In fact, while Israeli politicians often focus on fights with the media, the judiciary, academia, the army, or civil society organizations, all of Senegal’s candidates in the presidential elections have presented highly detailed programs. In Israel, a little over a month left to the elections, the notion of a party program seems to have become almost entirely obsolete. Are we really served well by the vacuous debate over who is loyal and who isn’t?
While Senegal demonstrates a far more tolerant and rational way of conducting politics in a multicultural society, it still faces some of the difficulties that we know in Israel. The politics of identities and ethnic alliances for power-sharing remain a feature in the two countries.

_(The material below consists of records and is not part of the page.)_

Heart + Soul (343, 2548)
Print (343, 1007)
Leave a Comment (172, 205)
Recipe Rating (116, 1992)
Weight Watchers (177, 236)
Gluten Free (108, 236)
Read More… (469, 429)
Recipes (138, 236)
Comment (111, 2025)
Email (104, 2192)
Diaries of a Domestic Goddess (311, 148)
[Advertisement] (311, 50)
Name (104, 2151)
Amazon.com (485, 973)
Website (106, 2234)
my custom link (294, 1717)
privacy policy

While ethnically or religiously based parties like Shas, United Torah Judaism, Bayit Yehudi and the Arab parties are constitutionally not allowed to run in Senegal, ethnic belonging does play a decisive role in the ballot. Candidates Idrissa Seck and Sonko won a majority in their respective hometown of Thiès and the southern Casamance area, while the winning president Sall won the votes of his parents’ Fula people. Such trends are also common in Israeli politics. This is a dangerous deviation from how democracy should work, following a debate on policies, values, and interests – instead of simply adhering to different ethnic and religious affiliations in society.
Israeli democracy certainly has much to be proud of. A robust and independent judiciary and party system, enforced transparency guidelines, and a parliament that isn’t disassembled and reassembled until it meets the president’s wishes – most Senegalese would envy Israeli democracy.
They would particularly appreciate the ability to challenge the country’s leader, after Dakar’s popular mayor – a key contender – was barred from running against the incumbent Macky Sall, in what was broadly interpreted as a politically motivated decision of the court.
Nevertheless, like the Senegalese – we can also demand that our politicians present more comprehensive answers on the economic challenges ahead and stick to policies instead of vacuous incitement and division. Most importantly, there is no strict linear hierarchy between nations. Indeed, we have a lot to learn from Senegalese society and politics, as we would from other lower income countries.
Tal Harris is PhD candidate in the field of sociology on urban migration discourse, policy, and practice at the Goethe University in Frankfurt, Germany.